**ACTION ITEM:**
For the material below, return exactly the lines starting at the line containing "Where should I" and ending at the line containing "You are a computer-use agent. Viewport: 614px", both ends included, and no others.

**PROVIDED DATA:**
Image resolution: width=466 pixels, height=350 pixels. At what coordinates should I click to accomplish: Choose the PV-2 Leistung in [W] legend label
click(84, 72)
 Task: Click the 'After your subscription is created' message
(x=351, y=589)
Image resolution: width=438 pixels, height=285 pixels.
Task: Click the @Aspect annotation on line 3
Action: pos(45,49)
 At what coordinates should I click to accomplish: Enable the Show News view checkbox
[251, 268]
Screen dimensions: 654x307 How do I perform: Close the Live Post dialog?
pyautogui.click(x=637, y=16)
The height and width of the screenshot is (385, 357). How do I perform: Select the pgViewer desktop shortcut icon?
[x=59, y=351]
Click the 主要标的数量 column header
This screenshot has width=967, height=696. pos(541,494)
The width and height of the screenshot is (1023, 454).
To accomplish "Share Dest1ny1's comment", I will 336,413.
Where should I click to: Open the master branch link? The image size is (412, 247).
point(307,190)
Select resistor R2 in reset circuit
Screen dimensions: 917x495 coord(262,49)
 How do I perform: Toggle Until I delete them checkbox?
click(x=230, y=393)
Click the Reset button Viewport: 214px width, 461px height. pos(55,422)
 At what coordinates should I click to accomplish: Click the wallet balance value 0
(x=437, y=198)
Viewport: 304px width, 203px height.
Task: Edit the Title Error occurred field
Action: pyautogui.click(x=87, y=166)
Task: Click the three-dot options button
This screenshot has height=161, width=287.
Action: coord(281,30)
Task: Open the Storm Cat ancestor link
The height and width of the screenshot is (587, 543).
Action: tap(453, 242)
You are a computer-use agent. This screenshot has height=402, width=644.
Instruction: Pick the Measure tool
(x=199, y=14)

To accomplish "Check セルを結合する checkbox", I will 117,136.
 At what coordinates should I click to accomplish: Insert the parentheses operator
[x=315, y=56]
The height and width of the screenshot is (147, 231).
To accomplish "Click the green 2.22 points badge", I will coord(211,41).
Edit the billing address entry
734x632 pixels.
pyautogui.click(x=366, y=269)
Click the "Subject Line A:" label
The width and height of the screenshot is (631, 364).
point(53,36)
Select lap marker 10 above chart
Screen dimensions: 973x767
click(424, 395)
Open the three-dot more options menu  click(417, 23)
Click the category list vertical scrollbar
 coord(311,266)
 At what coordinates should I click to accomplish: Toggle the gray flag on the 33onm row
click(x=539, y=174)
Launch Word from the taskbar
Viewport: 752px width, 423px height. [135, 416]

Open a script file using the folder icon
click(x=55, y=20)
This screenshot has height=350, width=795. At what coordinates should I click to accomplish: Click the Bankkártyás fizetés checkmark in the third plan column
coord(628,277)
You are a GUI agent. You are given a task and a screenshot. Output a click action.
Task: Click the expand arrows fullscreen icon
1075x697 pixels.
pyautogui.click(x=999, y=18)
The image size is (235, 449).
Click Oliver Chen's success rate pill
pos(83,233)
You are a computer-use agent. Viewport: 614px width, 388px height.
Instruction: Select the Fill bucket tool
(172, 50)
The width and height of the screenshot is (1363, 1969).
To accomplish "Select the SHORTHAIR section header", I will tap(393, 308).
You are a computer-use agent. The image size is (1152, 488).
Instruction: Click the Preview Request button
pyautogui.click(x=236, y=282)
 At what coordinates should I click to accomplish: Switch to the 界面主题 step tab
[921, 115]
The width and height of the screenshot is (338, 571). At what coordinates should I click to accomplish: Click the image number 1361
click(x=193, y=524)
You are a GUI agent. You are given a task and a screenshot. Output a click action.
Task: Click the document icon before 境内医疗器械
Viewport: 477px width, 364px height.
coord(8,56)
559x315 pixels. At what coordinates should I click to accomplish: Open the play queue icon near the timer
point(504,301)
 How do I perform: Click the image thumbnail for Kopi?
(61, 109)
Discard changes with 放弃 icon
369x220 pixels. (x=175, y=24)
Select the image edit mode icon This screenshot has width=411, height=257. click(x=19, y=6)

**TASK ANSWER:**
Where should I click to: Open the master branch link? The image size is (412, 247).
point(307,190)
Select resistor R2 in reset circuit
Screen dimensions: 917x495 coord(262,49)
 How do I perform: Toggle Until I delete them checkbox?
click(x=230, y=393)
Click the Reset button Viewport: 214px width, 461px height. pos(55,422)
 At what coordinates should I click to accomplish: Click the wallet balance value 0
(x=437, y=198)
Viewport: 304px width, 203px height.
Task: Edit the Title Error occurred field
Action: pyautogui.click(x=87, y=166)
Task: Click the three-dot options button
This screenshot has height=161, width=287.
Action: coord(281,30)
Task: Open the Storm Cat ancestor link
The height and width of the screenshot is (587, 543).
Action: tap(453, 242)
You are a computer-use agent. This screenshot has height=402, width=644.
Instruction: Pick the Measure tool
(x=199, y=14)

To accomplish "Check セルを結合する checkbox", I will 117,136.
 At what coordinates should I click to accomplish: Insert the parentheses operator
[x=315, y=56]
The height and width of the screenshot is (147, 231).
To accomplish "Click the green 2.22 points badge", I will coord(211,41).
Edit the billing address entry
734x632 pixels.
pyautogui.click(x=366, y=269)
Click the "Subject Line A:" label
The width and height of the screenshot is (631, 364).
point(53,36)
Select lap marker 10 above chart
Screen dimensions: 973x767
click(424, 395)
Open the three-dot more options menu  click(417, 23)
Click the category list vertical scrollbar
 coord(311,266)
 At what coordinates should I click to accomplish: Toggle the gray flag on the 33onm row
click(x=539, y=174)
Launch Word from the taskbar
Viewport: 752px width, 423px height. [135, 416]

Open a script file using the folder icon
click(x=55, y=20)
This screenshot has height=350, width=795. At what coordinates should I click to accomplish: Click the Bankkártyás fizetés checkmark in the third plan column
coord(628,277)
You are a GUI agent. You are given a task and a screenshot. Output a click action.
Task: Click the expand arrows fullscreen icon
1075x697 pixels.
pyautogui.click(x=999, y=18)
The image size is (235, 449).
Click Oliver Chen's success rate pill
pos(83,233)
You are a computer-use agent. Viewport: 614px width, 388px height.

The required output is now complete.